═══ The input ═══
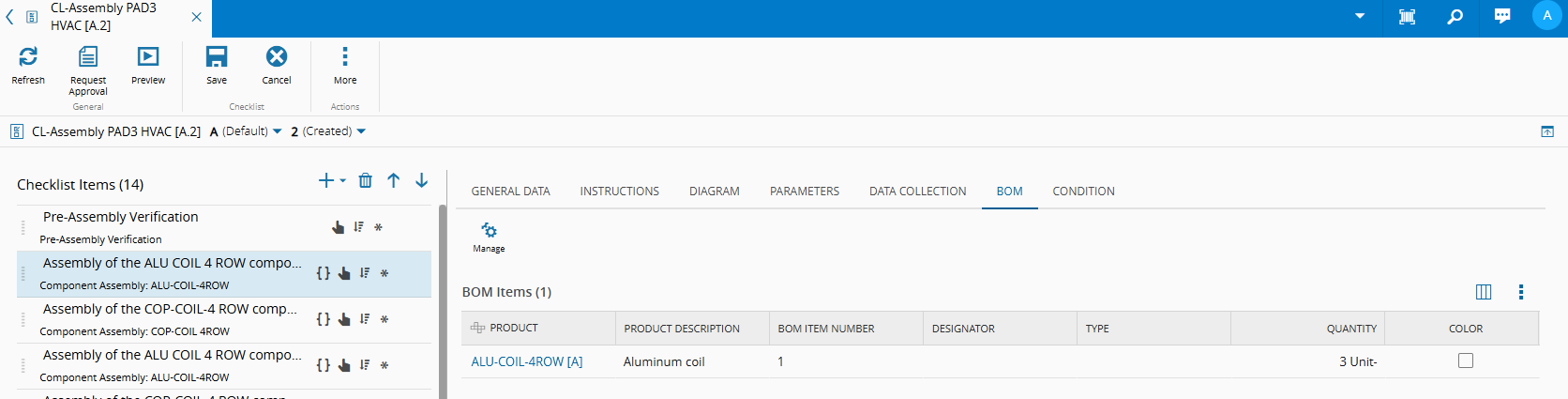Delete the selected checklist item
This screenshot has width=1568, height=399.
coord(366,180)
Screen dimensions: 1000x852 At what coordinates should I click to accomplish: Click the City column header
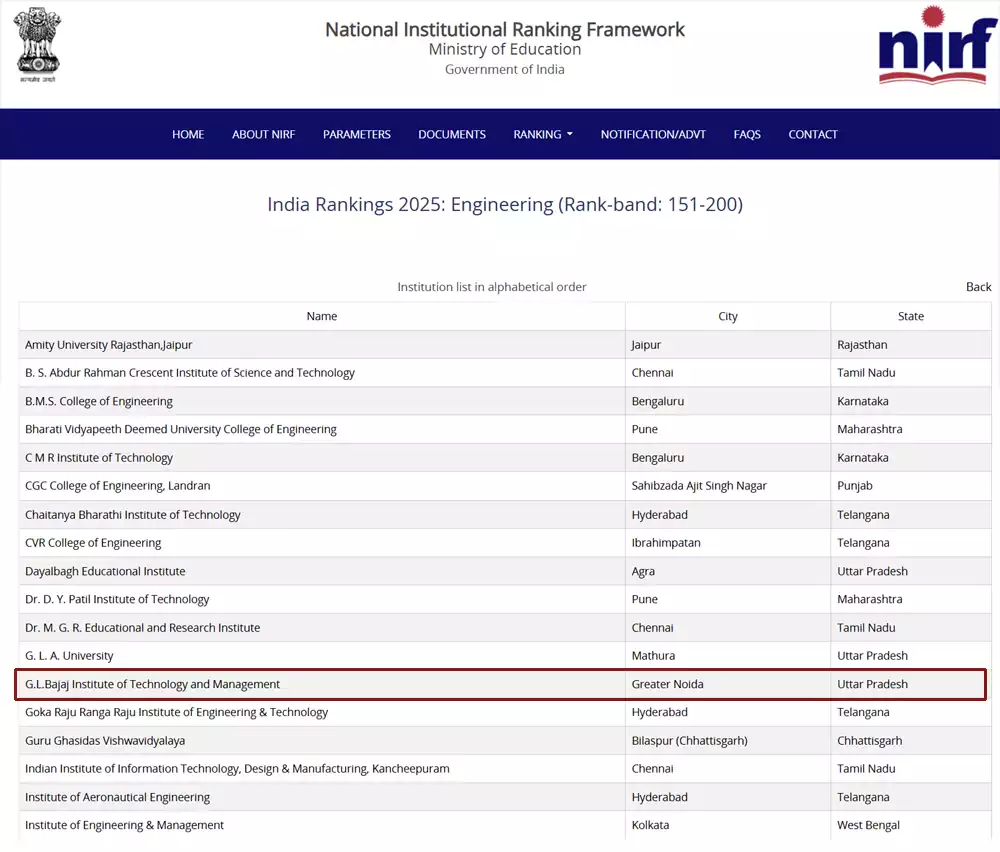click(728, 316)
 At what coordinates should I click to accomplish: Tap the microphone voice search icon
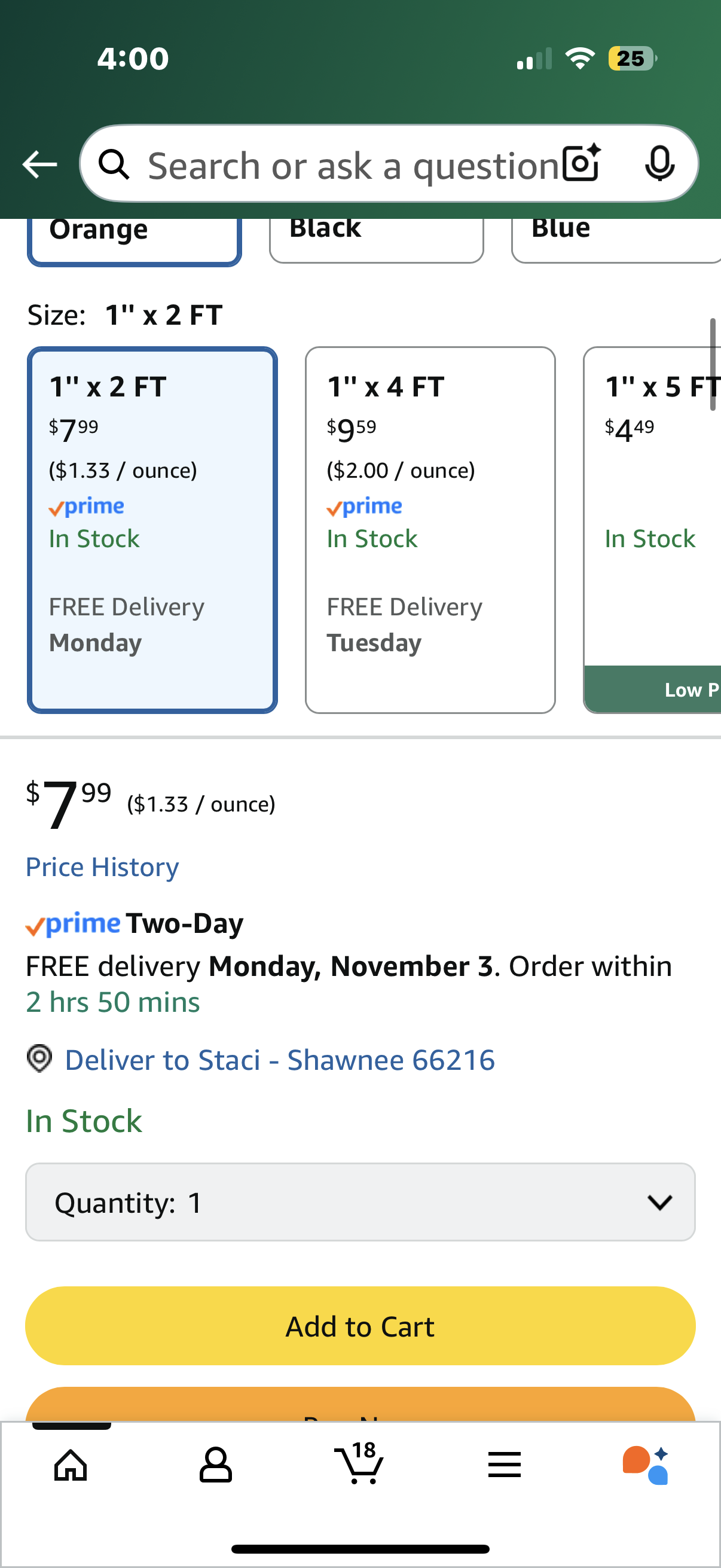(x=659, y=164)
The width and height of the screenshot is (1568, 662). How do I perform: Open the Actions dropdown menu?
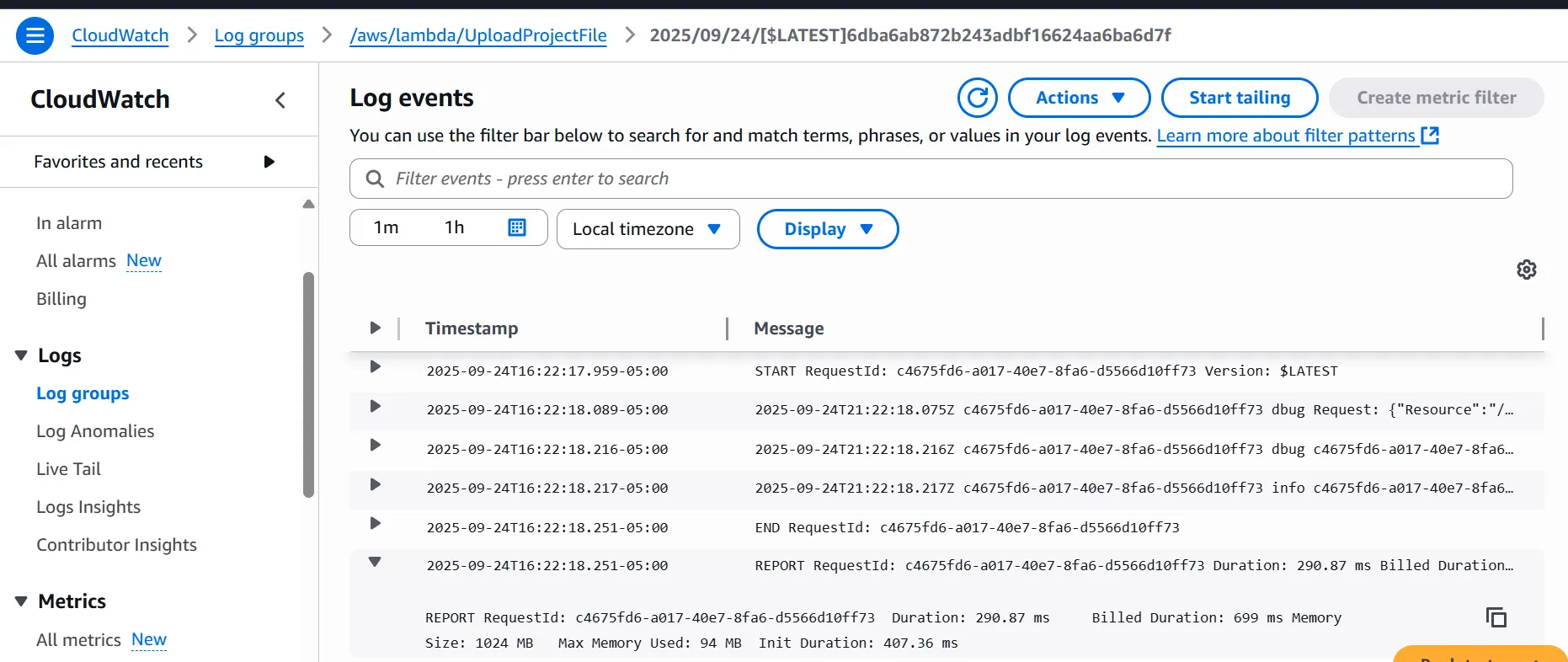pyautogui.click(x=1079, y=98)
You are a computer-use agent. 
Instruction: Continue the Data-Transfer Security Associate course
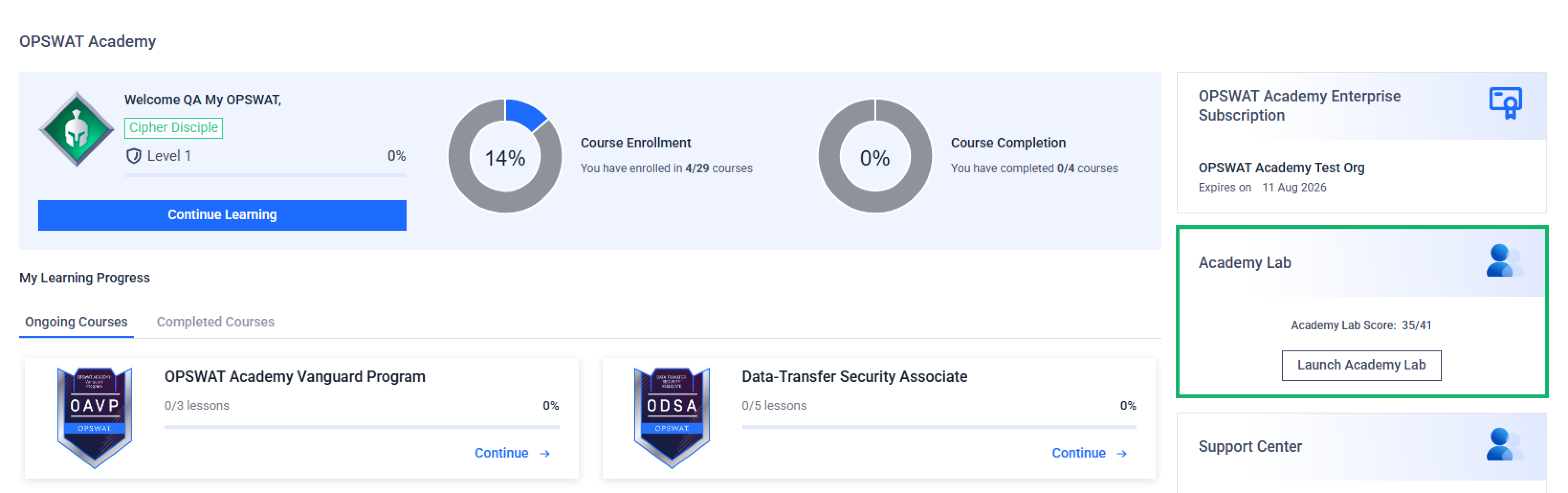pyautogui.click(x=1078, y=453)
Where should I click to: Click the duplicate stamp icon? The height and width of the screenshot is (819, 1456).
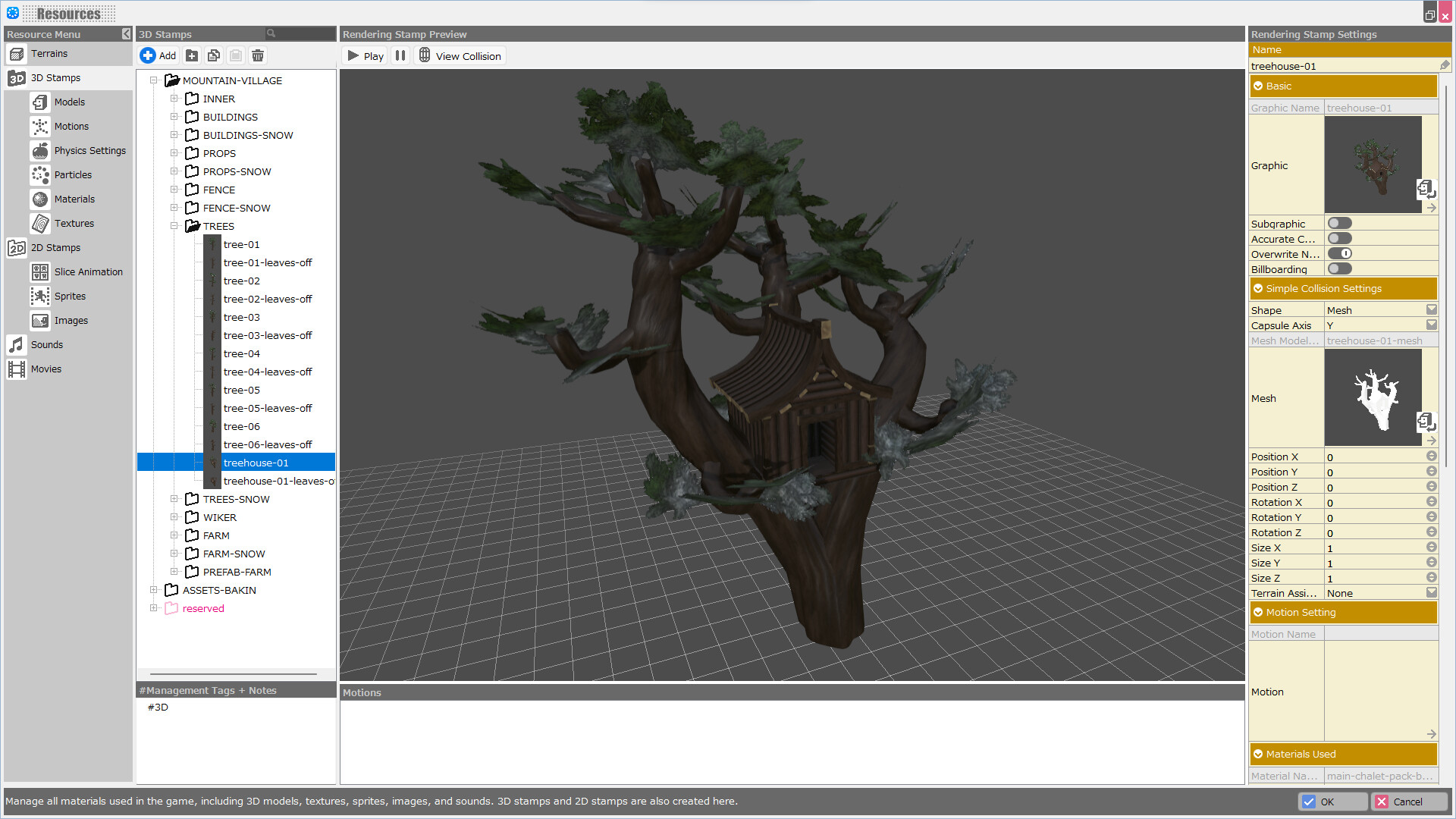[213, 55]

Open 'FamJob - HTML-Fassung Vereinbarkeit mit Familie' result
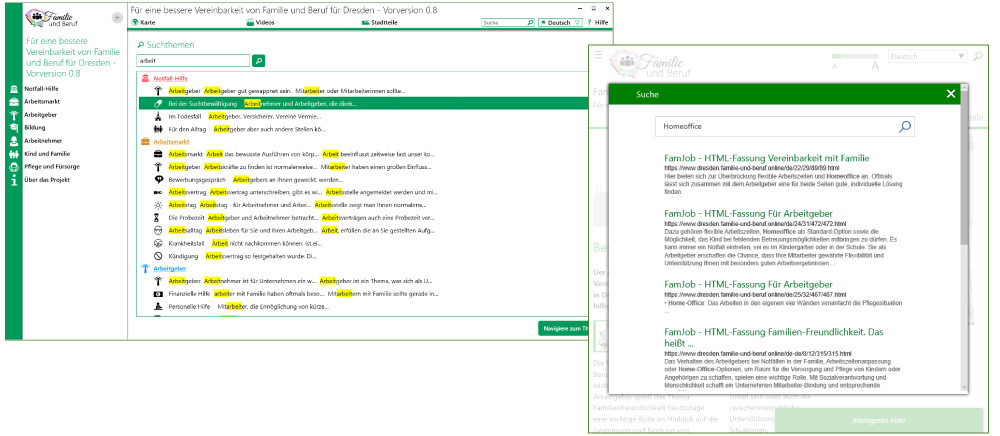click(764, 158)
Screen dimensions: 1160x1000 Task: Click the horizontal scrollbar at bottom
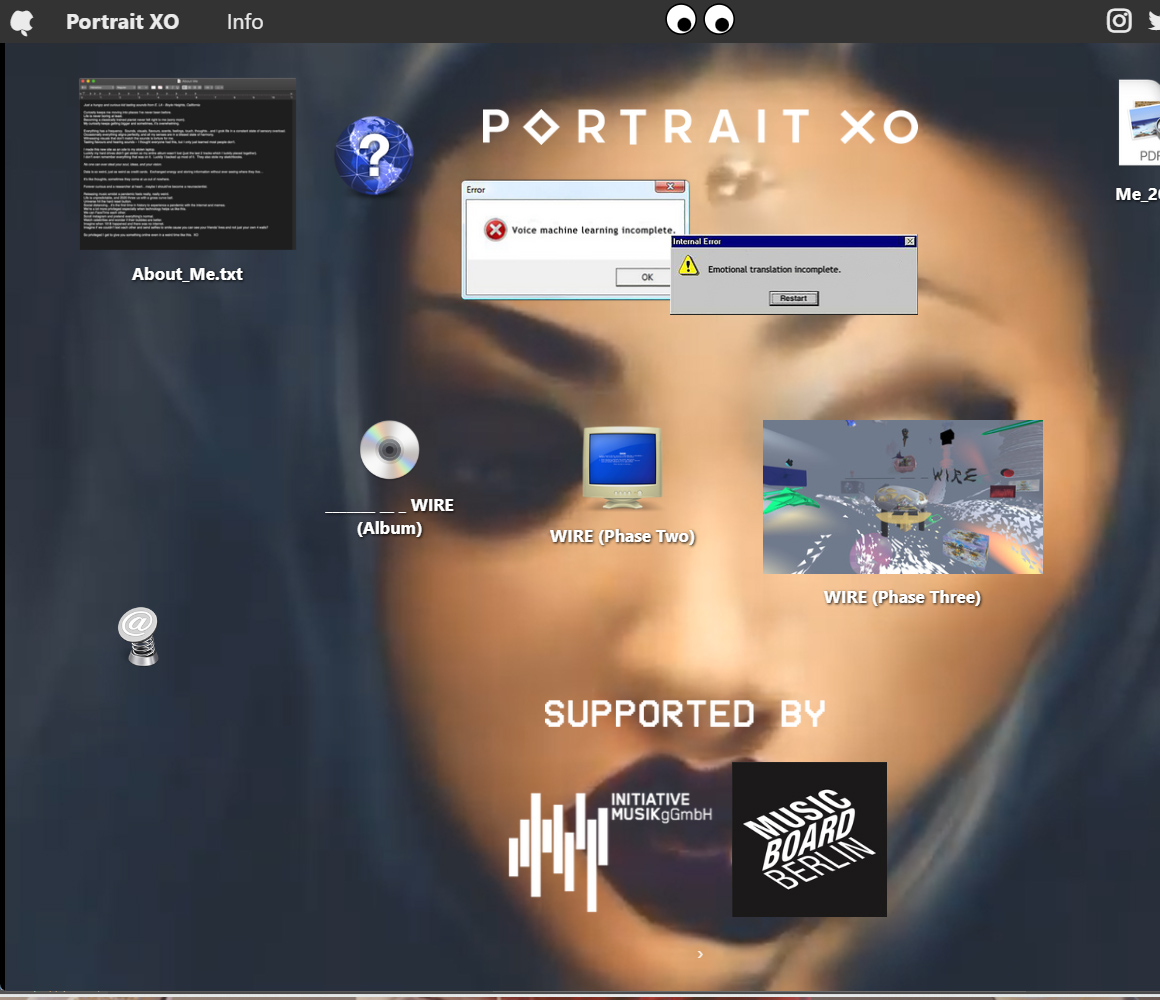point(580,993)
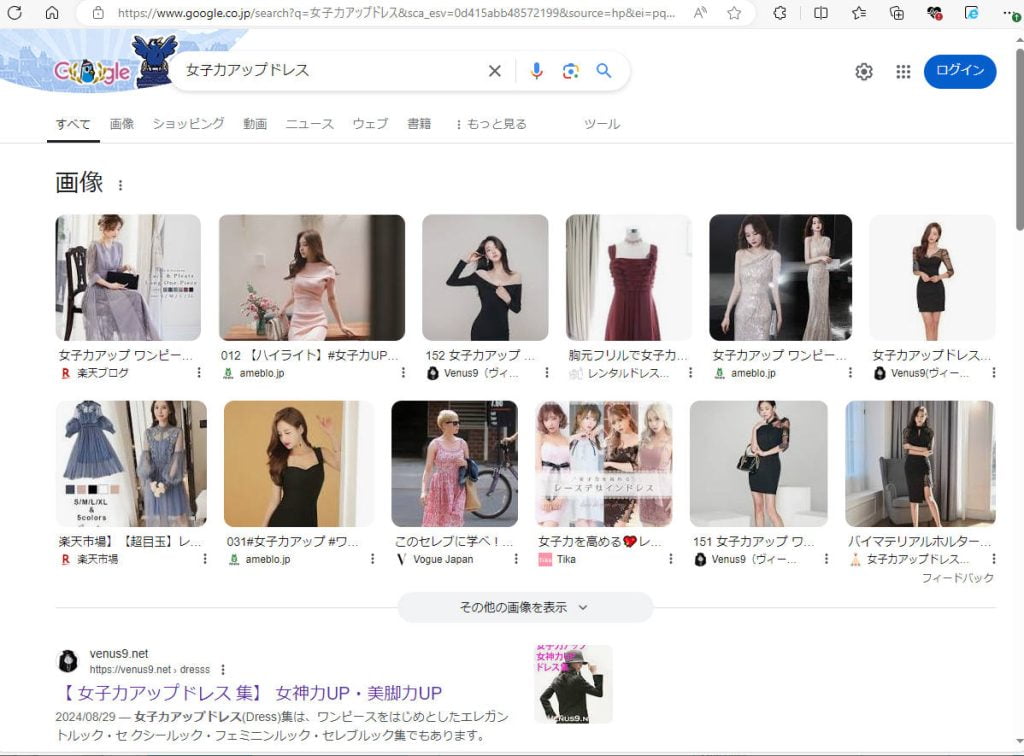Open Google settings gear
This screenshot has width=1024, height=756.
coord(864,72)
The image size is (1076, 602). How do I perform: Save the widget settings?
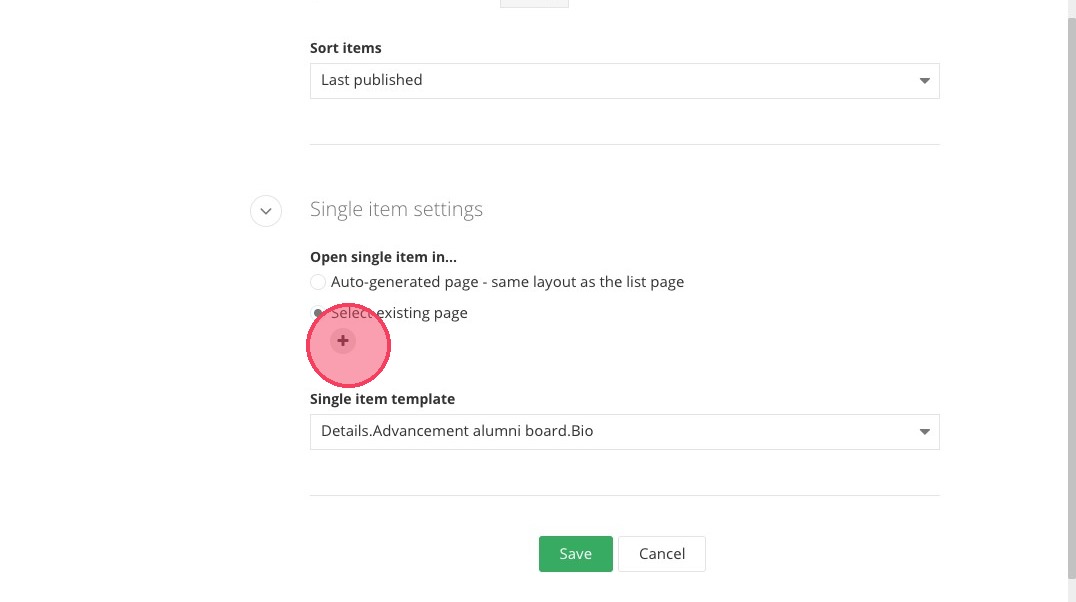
═══
Work required:
Rewrite all the rows above with "coordinates" swapped for "location" and everything else unchanged. Leave out the pictures.

The answer:
Delete the selected checklist item
This screenshot has width=1568, height=399.
coord(366,180)
Screen dimensions: 1000x852 At what location should I click to accomplish: Click the City column header
click(728, 316)
 At what location should I click to accomplish: Tap the microphone voice search icon
(x=659, y=164)
The width and height of the screenshot is (1568, 662). How do I perform: Open the Actions dropdown menu?
pyautogui.click(x=1079, y=98)
You are a computer-use agent. 
Instruction: Continue the Data-Transfer Security Associate course
pyautogui.click(x=1078, y=453)
Where should I click to: Click the duplicate stamp icon? The height and width of the screenshot is (819, 1456).
[213, 55]

Open 'FamJob - HTML-Fassung Vereinbarkeit mit Familie' result
click(764, 158)
Screen dimensions: 1160x1000 Task: Click the horizontal scrollbar at bottom
point(580,993)
Open Google settings gear
This screenshot has width=1024, height=756.
coord(864,72)
The image size is (1076, 602). How do I perform: Save the widget settings?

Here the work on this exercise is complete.